I have created a couple of scripts to train the discriminators
from scratch using the extant Spam corpus; and these scripts are
also used for re-learning, for instance, when I moved from a 32-bit
machine to a 64-bit one, or when I change CRM114
discrimators. I generally run them from
~/.spamassassin/
and ~/var/lib/crm114
(which contains my CRM114 setup) directories.
I have found that training Spamassassin works
best if you alternate Spam and Ham message chunks; and this Spamassassin learning
script delivers chunks of 50 messages for learning.
With CRM114, I have discovered that it is not a
good idea to stop learning based on the number of times the corpus
has been gone over; since stopping before all messages i the Corpus
are correctly handled is also disastrous. So I set the repeat count
to a ridiculously high number, and tell mailtrainer
to
continue training until a streak larger than the sum of Spam and
Ham messages has occurred.
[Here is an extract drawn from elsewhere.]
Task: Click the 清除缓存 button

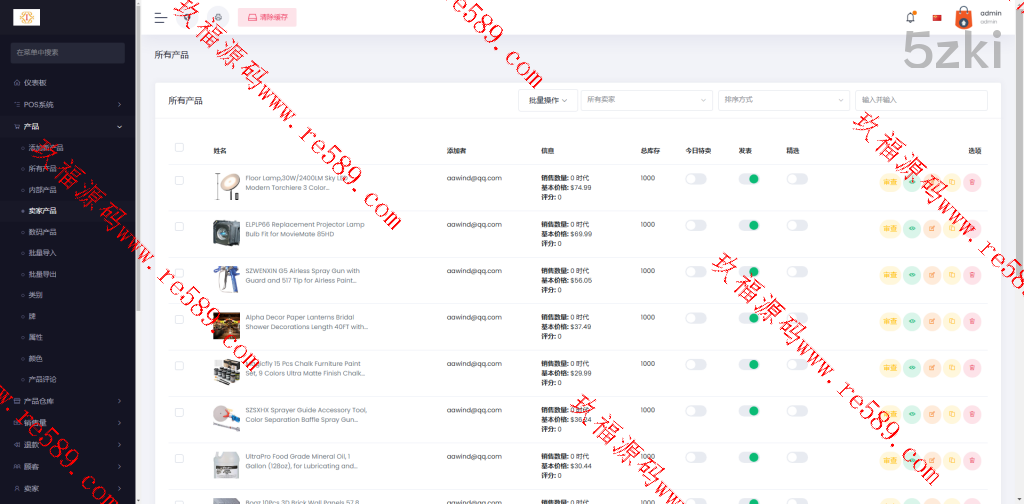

This CRM114 trainer
script does the hob nicely; running it under
screen
is highly recommend.
Routine updates
Coming back to where we left off, we had mail (mbox format)
folders called ham and/or junk sitting in the
local mail delivery directory, which were ready to be used for
training either CRM114 or
Spamassassin or both.
There are two scripts that help me automate the training. The
first script, called mail-process, does most of
the heavy listing. This processes a bunch of mail folders, which
are supposed to contain mail which is either all ham or all spam,
indicated by the command line arguments. We go looking though every
mail, and any mail where either the CRM114 or the
Spamassassin judgement was not what we expected,
we strip out mail gathering headers, and then we save the mail, one
to a file, and we train the approprite filter. This ensures that we
only train on error, and it does not matter if we accidentally try
to train on correctly classified mail, since that would be a no-op
(apart from increasing the size of the corpus).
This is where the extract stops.